Quinoa is a grain that’s unusually high in protein. A cup of cooked quinoa contains around 8 grams of protein. Quinoa is a complete protein, making it a fantastic choice for vegans. These quinoa lettuce wraps are so easy and fast to make, hopefully you’ll have them on your weekly menu on repeat.

6. Black Bean Burgers

Black beans are another excellent source of plant-based protein. A cup of cooked black beans contains about 15 grams of protein. They’re also high in fiber and a good source of iron. So these black bean hamburgers are the best.

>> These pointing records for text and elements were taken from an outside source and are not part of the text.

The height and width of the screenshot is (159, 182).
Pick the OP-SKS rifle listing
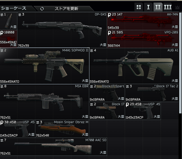[62, 30]
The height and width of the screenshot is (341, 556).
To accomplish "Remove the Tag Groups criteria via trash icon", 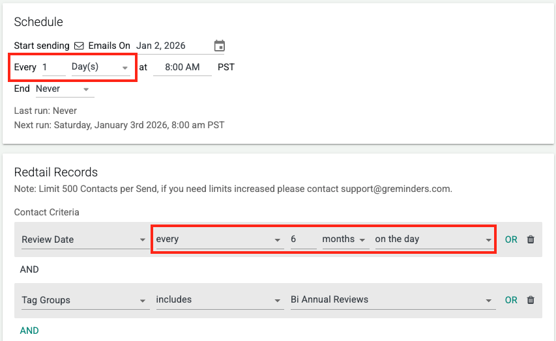I will 531,300.
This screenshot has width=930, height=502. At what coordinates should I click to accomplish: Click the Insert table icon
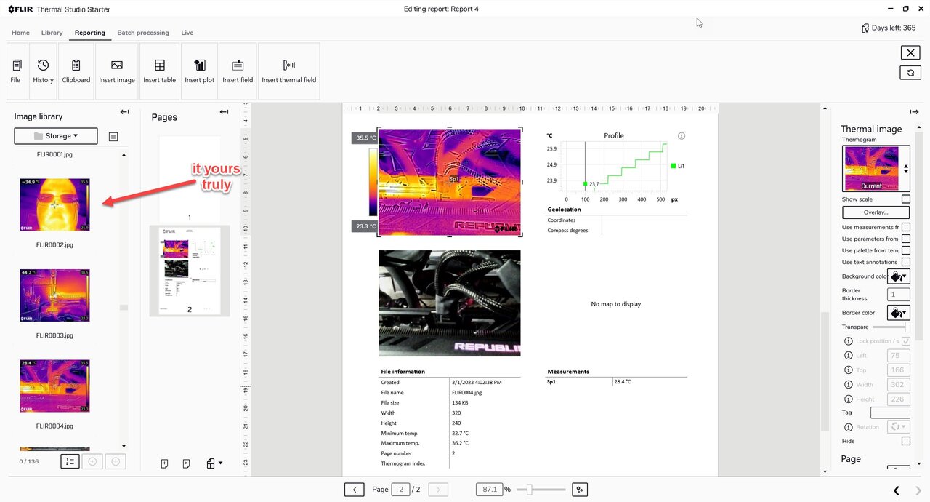(159, 66)
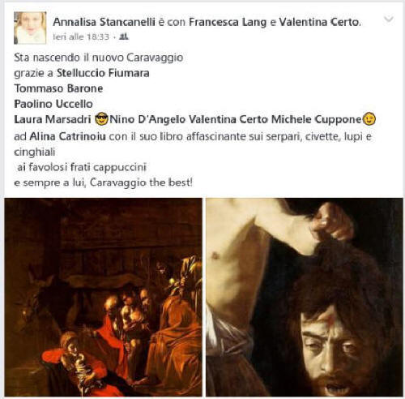Image resolution: width=405 pixels, height=399 pixels.
Task: Open the post options chevron menu
Action: [x=389, y=19]
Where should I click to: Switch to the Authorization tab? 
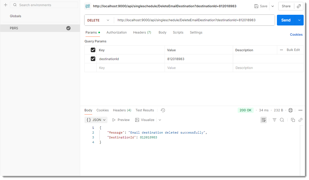tap(117, 32)
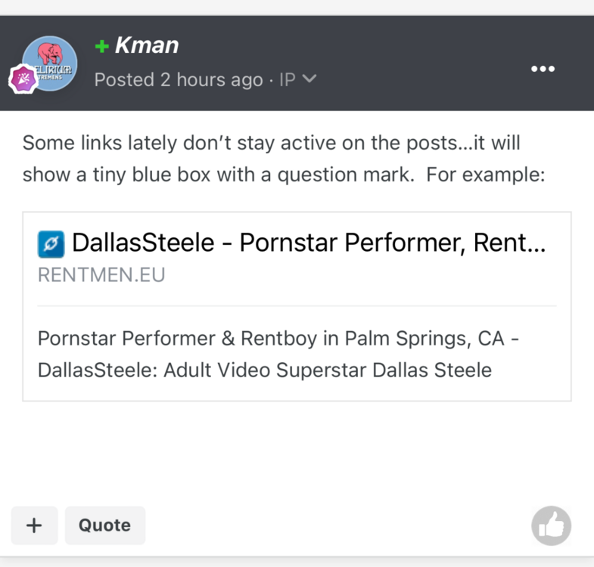
Task: Click the IP label in post header
Action: (x=287, y=79)
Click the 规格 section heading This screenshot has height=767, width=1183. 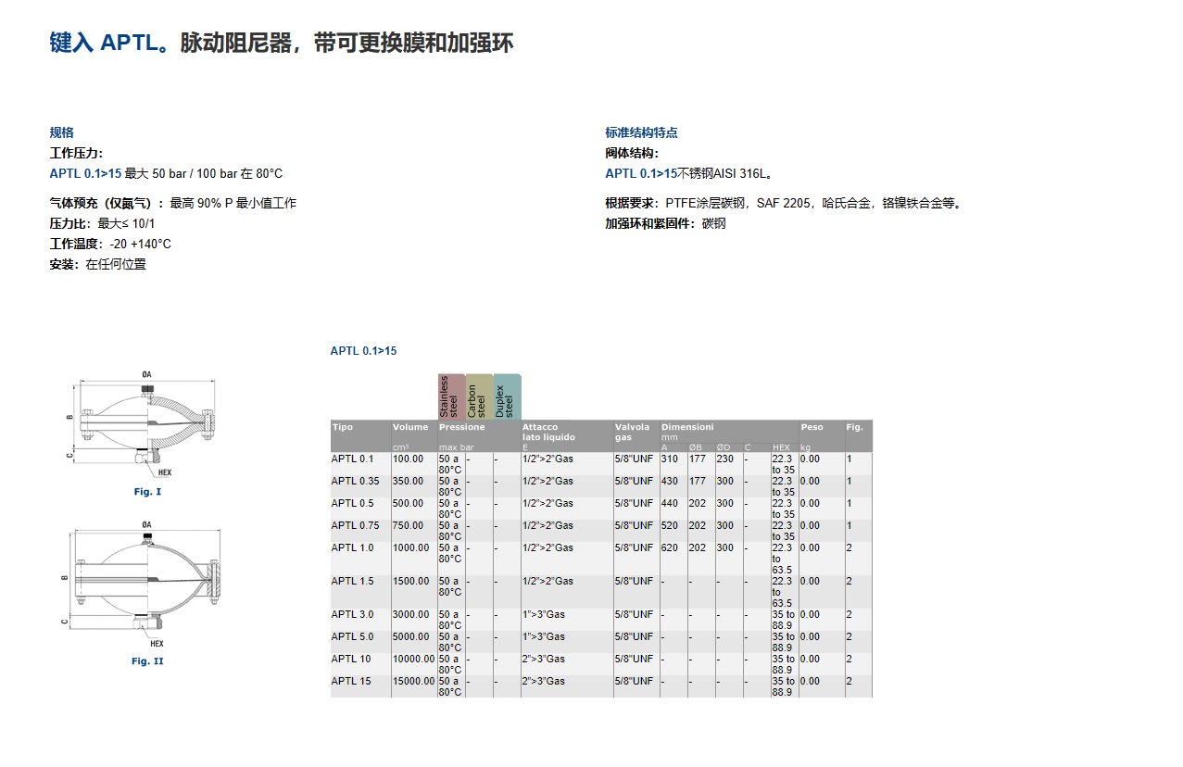pyautogui.click(x=61, y=132)
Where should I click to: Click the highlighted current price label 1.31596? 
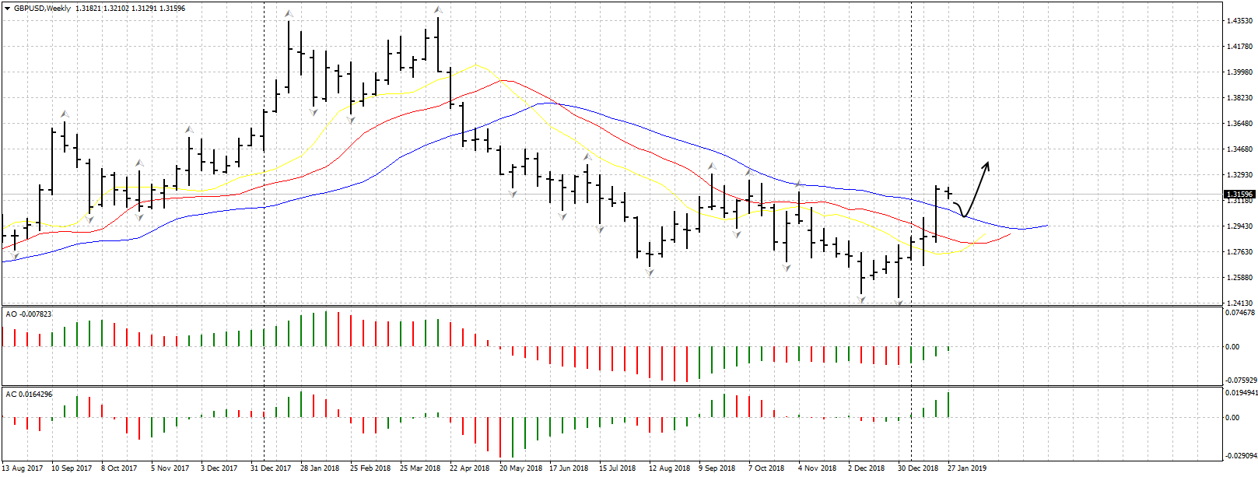(1239, 195)
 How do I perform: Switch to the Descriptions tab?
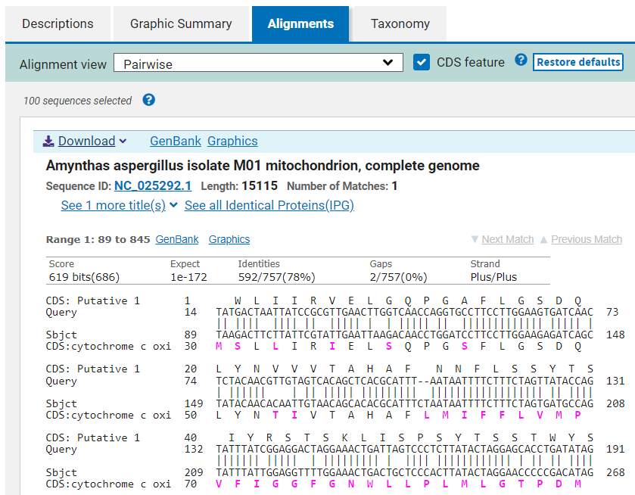[58, 23]
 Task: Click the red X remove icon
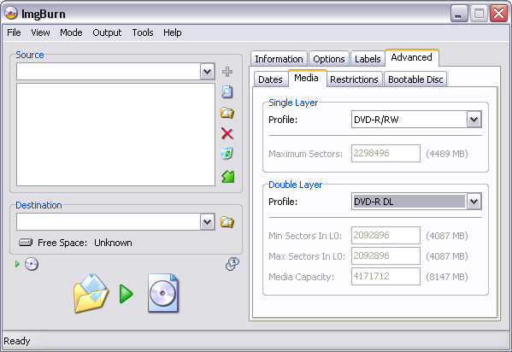(x=227, y=133)

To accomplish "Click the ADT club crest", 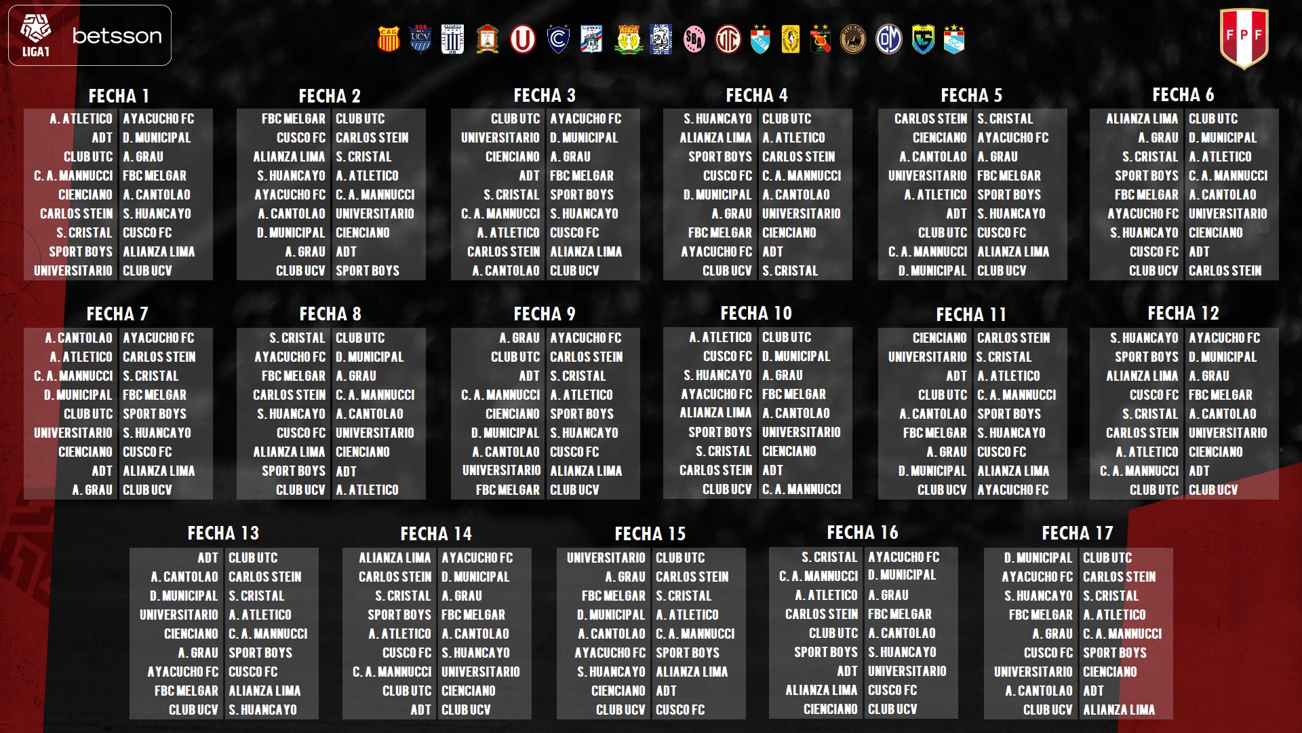I will point(760,40).
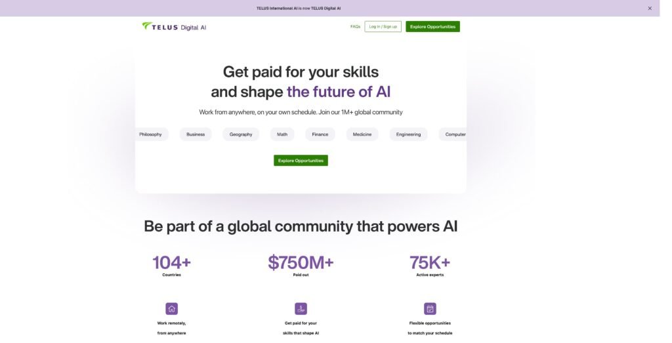Click the get paid hand icon

pyautogui.click(x=301, y=308)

And on top of that, they are so easy to make! You have to put all the ingredients in the food processor, and voilá. You will have the best vegan hamburgers ever.

Snacks: Protein On-The-Go

7. Roasted Chickpeas

As mentioned earlier, chickpeas are high in protein. Roasting them makes for a crunchy, convenient snack that’s packed with protein.

Roasted chickpeas with chipotle powder are a delightful snack that combines the hearty texture of chickpeas with the smoky heat of chipotle. The chickpeas are first drained and dried to ensure maximum crispiness, then tossed in olive oil, chipotle powder, and sea salt to coat every nook and cranny.

8. Almond Butter Energy Balls

Almond butter energy balls is made from almonds, which are high in protein. A two-tablespoon serving of almond butter contains around 7 grams of protein. The oats and flax seeds in these energy balls also contribute to their protein content.